The more I live, the more I learn;
The more I learn, the more I realise the less I know.
That quote has been a favourite of mine for many years. Today, it is most apt. Firstly, because I have never found out who originally said it. (If you should know, then please tell me.) Secondly, because the precise meaning of today’s chosen word has almost eluded me.
I first came across the word ‘megalotic’ in an article by Mandrake in The Sunday Telegraph (5th March 2006). It read:
“…the BBC has picked its megalotic former political editor Andrew Marr to front its coverage of the Queen's 80th birthday celebrations next month.”
My immediate thought was along the lines of how unkind it was for Mandrake to publicly refer to Marr’s prominent facial features. Then, certain areas of higher intellect kicked in and started to question such an assumption. I mentally eliminated ears and nose from the meaning of lotic; the Latin and Greek origins of these words are different. So, what did he mean?
Cue the New Oxford Dictionary of English. ‘Megalotic’ wasn’t listed in there. Out came the blockbuster, the twenty volumes of The Oxford English Dictionary (OED). That, too, failed to deliver.
Oh well, there is always the internet. That has the answer to everything. Or so I thought. I entered the word ‘Megalotic’ into the Google search box and waited. Up came five pages of sites wherein the word was featured. However, all but two were in Japanese! The only piece of English within them was reference to ‘megalotic messiah’.
The two English sites were not very helpful either. The first gave reference to the Western Harvest Mouse, known scientifically as Reithrodontomys megalotis. This was in an article about a Government sponsored, military testing site in Idaho, USA. The second site was a direct reference to Mandrake’s article in The Sunday Telegraph.
I had gone full-circle.
Breaking the word down, one is left with mega and lotic.

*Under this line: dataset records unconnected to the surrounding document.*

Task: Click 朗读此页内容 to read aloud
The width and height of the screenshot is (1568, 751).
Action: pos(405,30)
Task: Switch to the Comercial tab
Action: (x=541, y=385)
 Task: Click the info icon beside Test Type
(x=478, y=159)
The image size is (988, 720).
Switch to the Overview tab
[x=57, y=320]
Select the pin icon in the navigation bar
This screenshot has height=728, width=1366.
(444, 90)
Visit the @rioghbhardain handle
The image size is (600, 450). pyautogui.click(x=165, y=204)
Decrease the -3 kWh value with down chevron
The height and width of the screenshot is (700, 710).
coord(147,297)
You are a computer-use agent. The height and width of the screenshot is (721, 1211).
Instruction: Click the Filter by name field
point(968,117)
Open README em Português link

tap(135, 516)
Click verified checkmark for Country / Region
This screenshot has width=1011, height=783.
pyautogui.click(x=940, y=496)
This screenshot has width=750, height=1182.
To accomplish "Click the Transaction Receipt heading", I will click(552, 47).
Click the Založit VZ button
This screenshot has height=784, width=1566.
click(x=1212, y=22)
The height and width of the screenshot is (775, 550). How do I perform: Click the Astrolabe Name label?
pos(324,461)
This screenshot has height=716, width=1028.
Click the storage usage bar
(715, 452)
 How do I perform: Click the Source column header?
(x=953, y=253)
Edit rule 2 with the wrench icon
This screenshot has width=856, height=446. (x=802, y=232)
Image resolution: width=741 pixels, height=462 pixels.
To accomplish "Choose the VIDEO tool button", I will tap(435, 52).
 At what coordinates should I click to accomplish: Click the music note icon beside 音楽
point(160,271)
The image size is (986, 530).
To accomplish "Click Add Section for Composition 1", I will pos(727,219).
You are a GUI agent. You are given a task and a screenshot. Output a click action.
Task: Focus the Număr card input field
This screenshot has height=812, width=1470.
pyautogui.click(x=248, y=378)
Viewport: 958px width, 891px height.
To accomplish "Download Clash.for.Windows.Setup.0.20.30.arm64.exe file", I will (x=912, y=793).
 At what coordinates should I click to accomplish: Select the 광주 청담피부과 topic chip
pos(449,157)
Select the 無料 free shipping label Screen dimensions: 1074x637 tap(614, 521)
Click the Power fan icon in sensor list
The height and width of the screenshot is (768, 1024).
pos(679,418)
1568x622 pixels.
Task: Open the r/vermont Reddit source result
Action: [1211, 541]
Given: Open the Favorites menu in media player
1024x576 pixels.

Mega is Greek, meaning ‘great’. Lotic derives from Latin, lotus, meaning ‘washing’. The OED defines lotic as an ecological term meaning ‘of fresh-water organisms or habitats, situated in rapidly moving water.’ Ecology is, of course, that branch of science relating to the study of how different organisms relate to, and interact with, each other.
So, finally, I think I am getting near to an understanding of the meaning of the word ‘megalotic’; at least in terms of Andrew Marr. He was, of course, at one time the BBC’s Political Editor. Most recently, he has been holding his own Sunday morning guest show, having assumed David Frost’s crown. In the Sunday Telegraph article, he is reported to have dislodged David Dimbleby from the important post for reporting major Royal events. I guess that Mandrake is therefore using the term ‘megalotic’ to describe Marr as a ‘major organism’ which moves in the ‘rapid waters’ of political and social life.
An interesting word and an even more interesting application. It certainly gave me food for thought. If anyone has additional comments, please feel free to add to this scholastic debate!